How to complete this task — Lines from the listing that hold the string "computer" are what you should return.

Data extract: Begin

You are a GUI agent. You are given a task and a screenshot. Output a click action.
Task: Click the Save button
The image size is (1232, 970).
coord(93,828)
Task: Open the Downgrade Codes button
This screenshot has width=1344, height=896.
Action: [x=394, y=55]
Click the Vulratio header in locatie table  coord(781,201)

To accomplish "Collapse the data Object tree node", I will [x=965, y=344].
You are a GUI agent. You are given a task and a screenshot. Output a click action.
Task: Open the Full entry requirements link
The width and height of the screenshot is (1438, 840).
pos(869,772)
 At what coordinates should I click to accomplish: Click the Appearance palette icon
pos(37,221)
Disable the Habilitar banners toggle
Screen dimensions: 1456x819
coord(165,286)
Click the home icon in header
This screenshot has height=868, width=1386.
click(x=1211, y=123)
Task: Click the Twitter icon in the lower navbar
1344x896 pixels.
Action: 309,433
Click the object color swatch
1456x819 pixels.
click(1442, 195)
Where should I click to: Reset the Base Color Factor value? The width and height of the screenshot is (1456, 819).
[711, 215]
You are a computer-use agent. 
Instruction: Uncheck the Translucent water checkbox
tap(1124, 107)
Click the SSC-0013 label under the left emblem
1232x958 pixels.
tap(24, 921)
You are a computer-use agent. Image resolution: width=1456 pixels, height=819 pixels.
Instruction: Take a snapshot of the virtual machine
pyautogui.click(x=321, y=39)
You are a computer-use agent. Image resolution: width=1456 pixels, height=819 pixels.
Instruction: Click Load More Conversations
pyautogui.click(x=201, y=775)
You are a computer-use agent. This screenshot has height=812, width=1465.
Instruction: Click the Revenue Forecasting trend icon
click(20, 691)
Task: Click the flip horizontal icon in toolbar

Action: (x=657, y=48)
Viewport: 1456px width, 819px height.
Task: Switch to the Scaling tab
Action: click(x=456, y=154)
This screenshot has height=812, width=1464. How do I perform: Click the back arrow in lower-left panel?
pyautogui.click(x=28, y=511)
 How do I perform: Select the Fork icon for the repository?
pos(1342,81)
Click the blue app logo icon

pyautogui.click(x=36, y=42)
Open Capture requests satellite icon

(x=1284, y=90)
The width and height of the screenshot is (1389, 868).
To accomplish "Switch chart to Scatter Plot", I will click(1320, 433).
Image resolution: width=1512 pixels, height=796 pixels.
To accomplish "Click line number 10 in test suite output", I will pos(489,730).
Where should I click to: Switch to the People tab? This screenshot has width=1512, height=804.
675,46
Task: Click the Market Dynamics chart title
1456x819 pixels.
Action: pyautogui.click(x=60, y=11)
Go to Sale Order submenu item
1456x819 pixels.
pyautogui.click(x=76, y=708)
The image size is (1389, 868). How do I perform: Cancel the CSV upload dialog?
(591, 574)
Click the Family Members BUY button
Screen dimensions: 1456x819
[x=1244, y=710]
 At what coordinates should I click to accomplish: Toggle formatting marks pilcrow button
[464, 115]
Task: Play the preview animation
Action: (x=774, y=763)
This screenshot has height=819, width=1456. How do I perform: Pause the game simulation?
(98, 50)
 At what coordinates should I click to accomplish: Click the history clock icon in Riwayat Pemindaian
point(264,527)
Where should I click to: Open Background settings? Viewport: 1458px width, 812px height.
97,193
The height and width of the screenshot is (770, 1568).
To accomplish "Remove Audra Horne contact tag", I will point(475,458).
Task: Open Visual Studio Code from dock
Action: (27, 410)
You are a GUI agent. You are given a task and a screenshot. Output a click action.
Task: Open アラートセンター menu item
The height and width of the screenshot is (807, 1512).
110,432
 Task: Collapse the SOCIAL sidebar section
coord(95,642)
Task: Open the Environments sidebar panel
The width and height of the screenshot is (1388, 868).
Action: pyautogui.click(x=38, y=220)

Data extract: End

Solution to the exercise —
You are a computer-use agent. 
You are a computer-use agent. Image resolution: width=1456 pixels, height=819 pixels.
You are a computer-use agent. Image resolution: width=1456 pixels, height=819 pixels.
You are a computer-use agent. This screenshot has height=812, width=1465.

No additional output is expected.